- Developer(s): Eurocom
- Publisher(s): Taxan
- Designer(s): Chris Shrigley
- Programmer(s): Tim Rogers
- Artist(s): Mat Sneap, Hugh Binns
- Composer(s): Neil Baldwin
- Platform(s): Nintendo Entertainment System
- Release: NA: February 1991;
- Genre(s): Action role-playing game
- Mode(s): Single-player

= Magician (video game) =

Magician is a side-scrolling action role-playing game released for the Nintendo Entertainment System. It was designed by Eurocom Entertainment Software and published by Taxan.

==Plot==
According to the game's manual, an evil magician named Abadon was able to use his power to summon groups of evil beasts, and then built a castle for himself. He then sent out his followers to rid the peace-loving land of Merlwood of its most powerful wizards, a task that was accomplished with ease. While this was going on, a young man named Paul, an apprentice magician who lives in the land of Serenna, is preparing to go on a quest to travel across the land to learn all of the secrets from the ancient masters. However, he hears of the purging of wizards by Abadon, and instead sets out as the last wizard alive to defeat Abadon.

==Gameplay==

Magician gameplay

The player must navigate Paul through puzzles and mazes in order to acquire more items, which allow him to learn more spells, and weapons, which allow him to cast certain spells or shield himself. More importantly, Paul is supposed to interact with people who can help him along his quest.

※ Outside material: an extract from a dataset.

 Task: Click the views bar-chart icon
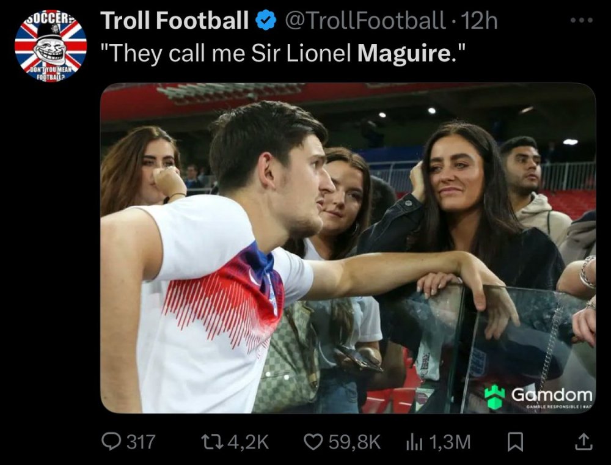pyautogui.click(x=415, y=441)
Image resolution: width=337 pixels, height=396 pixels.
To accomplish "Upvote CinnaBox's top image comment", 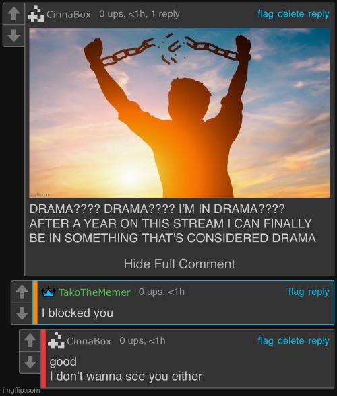I will coord(13,13).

Apart from Paul's health, the player also manage his food and water levels, which decrease over time and are refilled by using food and water. Paul sets out with some food, water, and money. The game uses a unique system for learning and using magic spells: the player transcribes spells by piecing together sets of phonemes to form magic words, and each spell has a corresponding word that must be written to learn it. Players can simply write the spell words for every single spell at the start of the game (although writing a spell costs 50 mana each).

By helping other characters and completing various tasks, Paul grows more experienced, increasing his maximum mana and his rank as a magician.

The game uses a battery-backed save system, which allows the player to save their progress at any time. However, it only allows the player to save a maximum of 15 times, with four different save slots to use.

== Legacy ==
In December 2012 programmer Chris Shrigley released the source code for educational purposes to the public.